* **Problem to work on**: In the records that follow, find the line containing "The height and" and the line containing "You are a GUI", then transcribe both and every line between them exactly, omitting pictures.

BEGIN Supplied data

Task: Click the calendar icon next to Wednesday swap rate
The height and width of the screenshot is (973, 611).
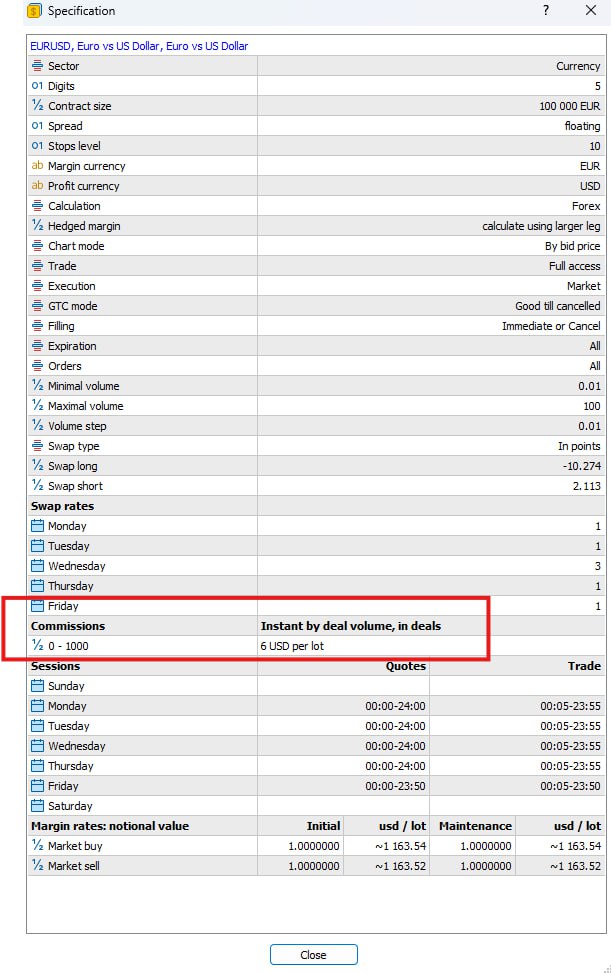Action: point(37,566)
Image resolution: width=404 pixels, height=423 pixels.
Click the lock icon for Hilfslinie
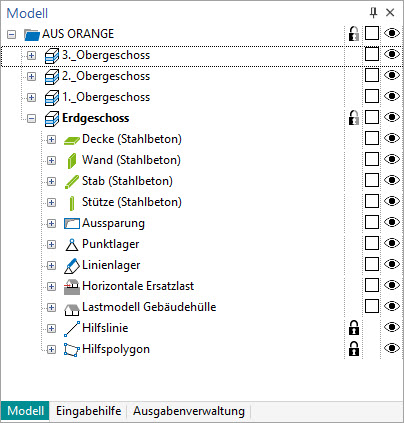click(x=354, y=328)
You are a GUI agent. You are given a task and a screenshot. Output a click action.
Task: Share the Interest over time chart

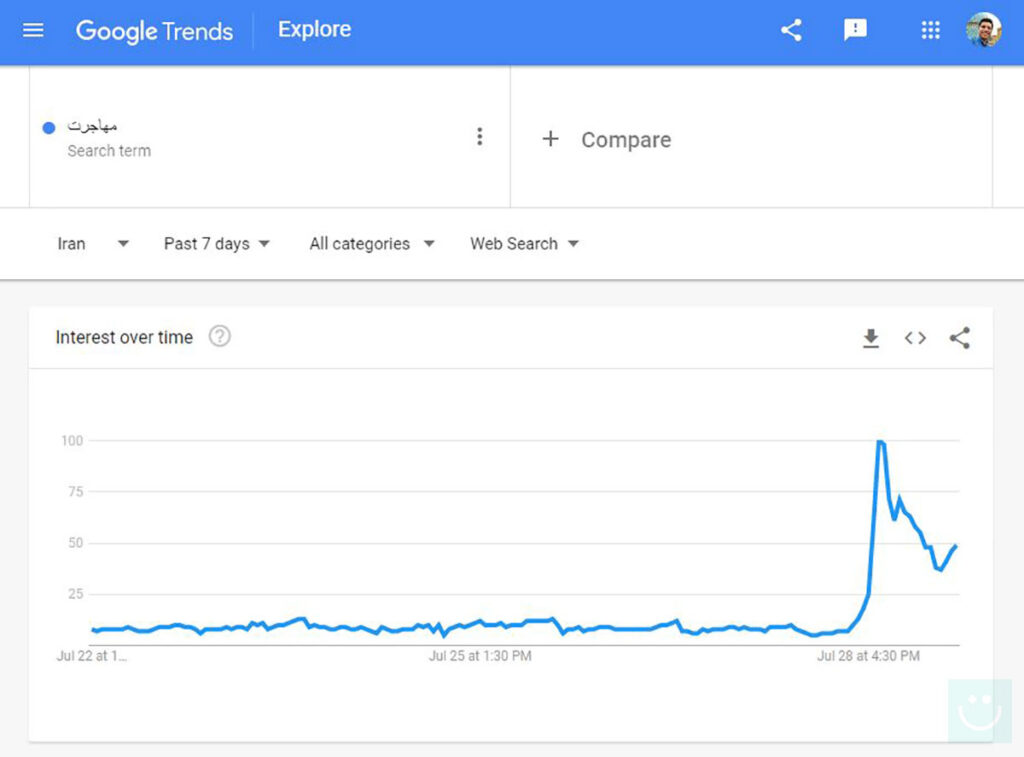pyautogui.click(x=960, y=338)
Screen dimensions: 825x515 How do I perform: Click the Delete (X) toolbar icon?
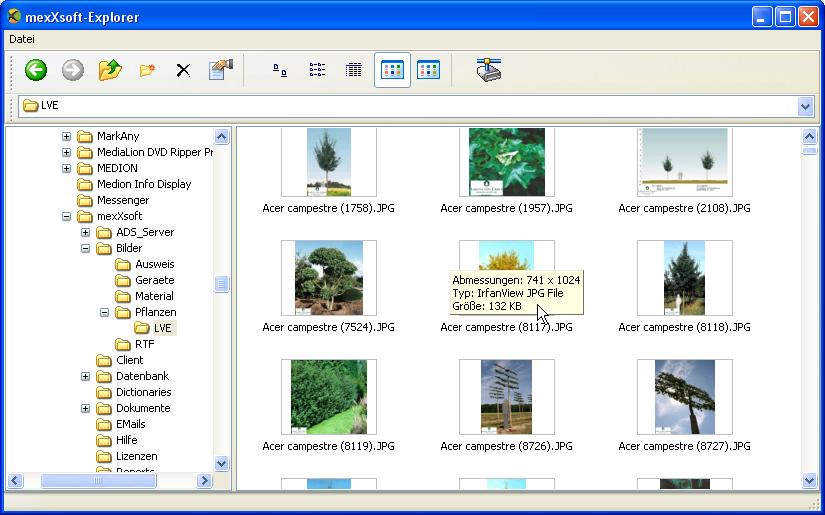pos(183,70)
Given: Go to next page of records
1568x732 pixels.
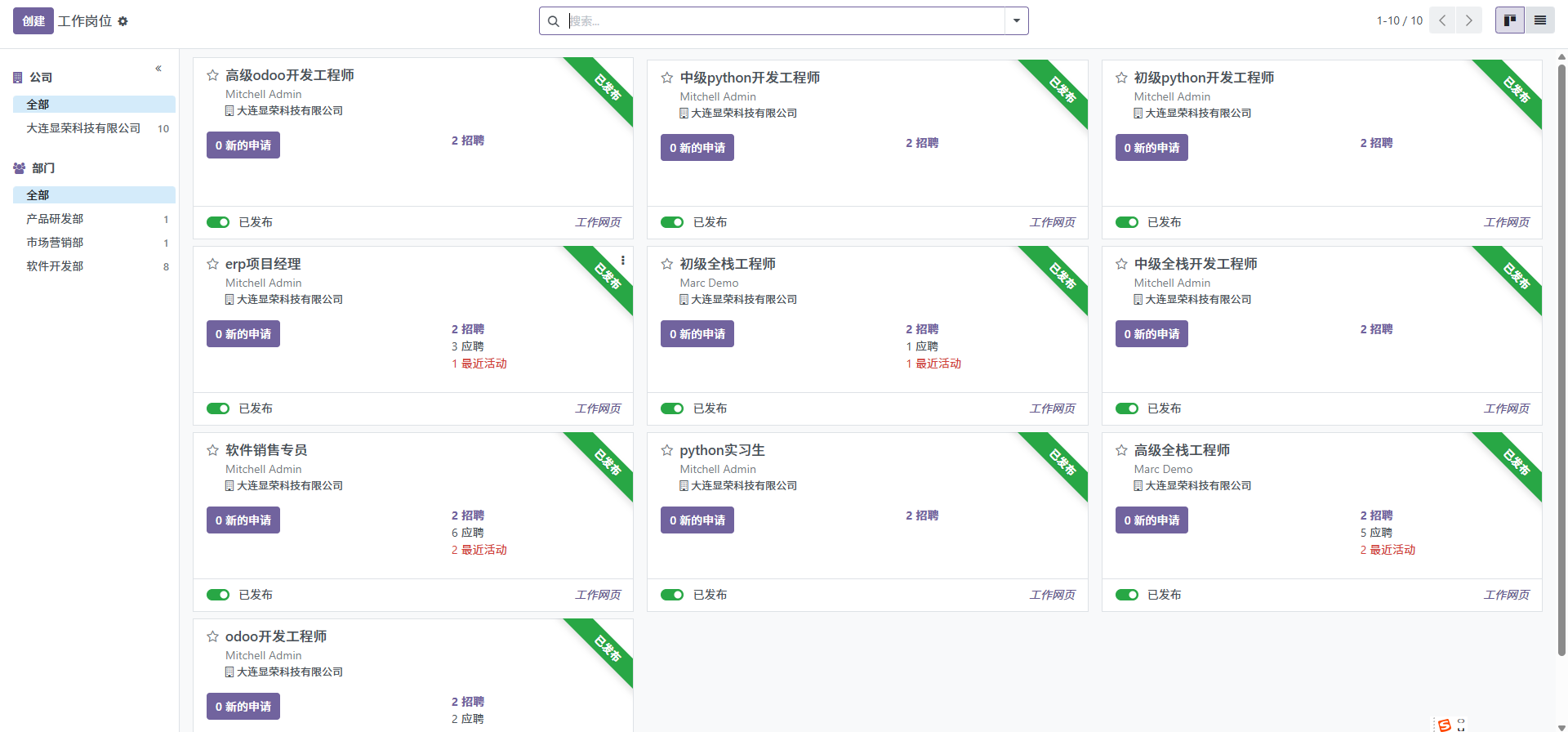Looking at the screenshot, I should pos(1468,20).
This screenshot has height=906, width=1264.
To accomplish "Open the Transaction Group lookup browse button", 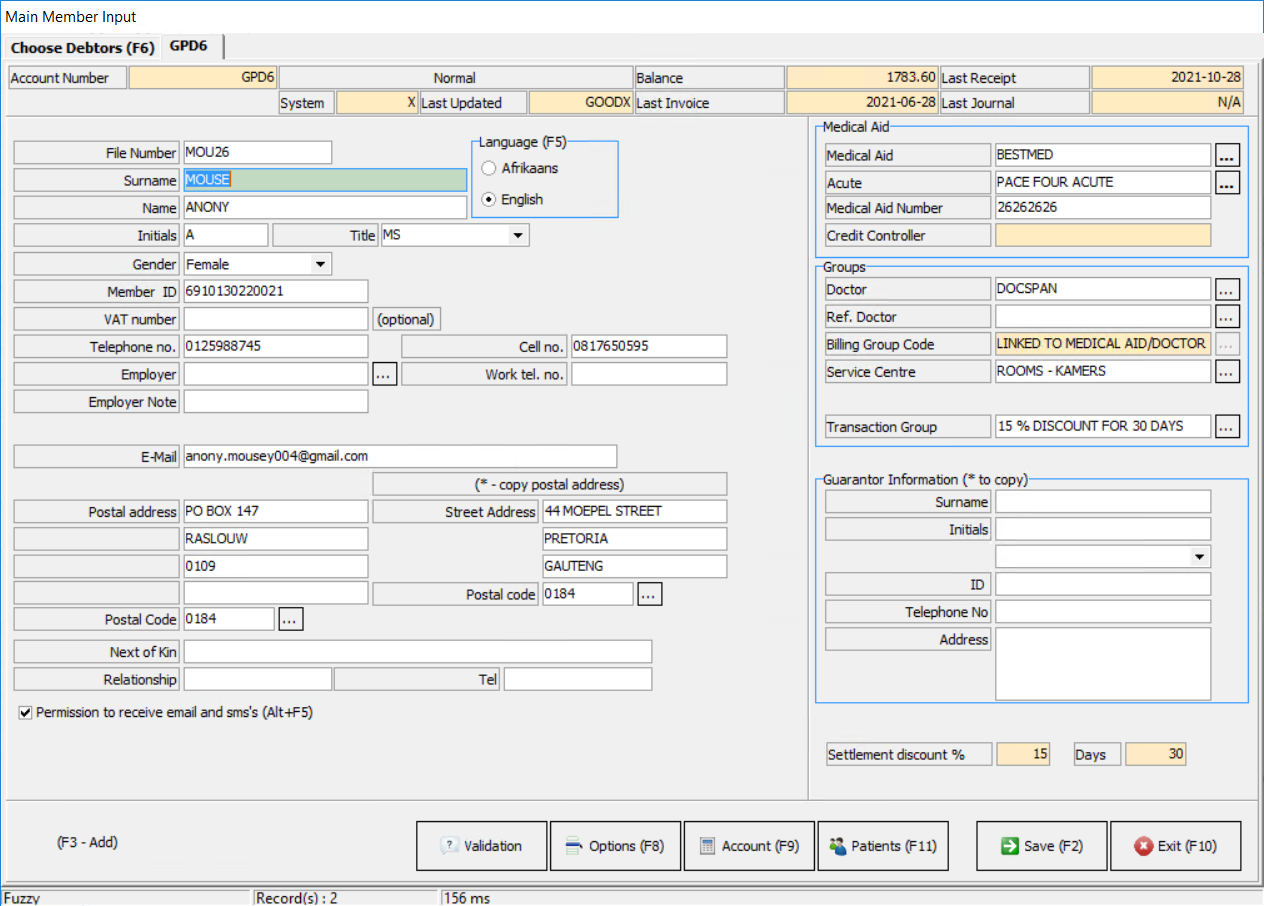I will (x=1227, y=427).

END Supplied data

* **Answer**:
The height and width of the screenshot is (973, 611).
Action: point(37,566)
Image resolution: width=404 pixels, height=423 pixels.
Click the lock icon for Hilfslinie
click(x=354, y=328)
You are a GUI agent. You are given a task and a screenshot. Output a click action.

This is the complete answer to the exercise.